Kubrick’s Napoleon in Popular Culture
The unmade project continues to inspire books, exhibitions, and ongoing adaptation attempts, extending its relevance beyond the original production details. Extensive research archives compiled into books like 'Stanley Kubrick's Napoleon: The Greatest Movie Never Made'. Spielberg announced plans for an HBO miniseries adaptation that has remained in development. Museums have displayed Kubrick’s index cards and location photos, turning the abandoned production into an object of study rather than mere rumor. The sheer volume of preparation continues to fascinate historians of cinema who treat the project as a case study in how scale can overwhelm even the most meticulous director.

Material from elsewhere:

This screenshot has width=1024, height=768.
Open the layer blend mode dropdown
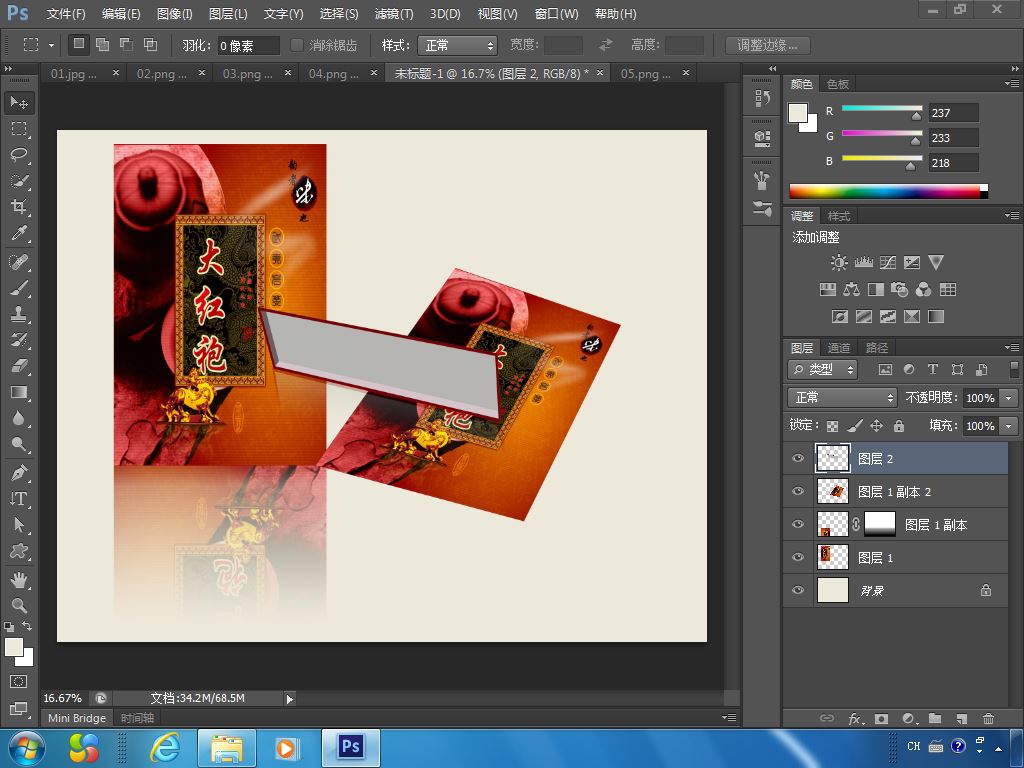[x=842, y=398]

Burton’s DC Legacy and What-If Impact
Burton's gothic style influenced later DC projects and the cancellation of his Batman sequel highlights studio marketing pressures that shaped the superhero genre. Batman Returns marketing concerns (e.g., McDonald’s Happy Meals) led Warner Bros. to shift direction. Elements of the planned sequel informed aspects of Batman Begins. The pivot away from Burton’s vision cleared space for the grounded realism that defined the next decade of superhero films. What began as a sponsorship dispute ultimately reset expectations for how dark a comic-book movie could be while still selling toys and fast food tie-ins.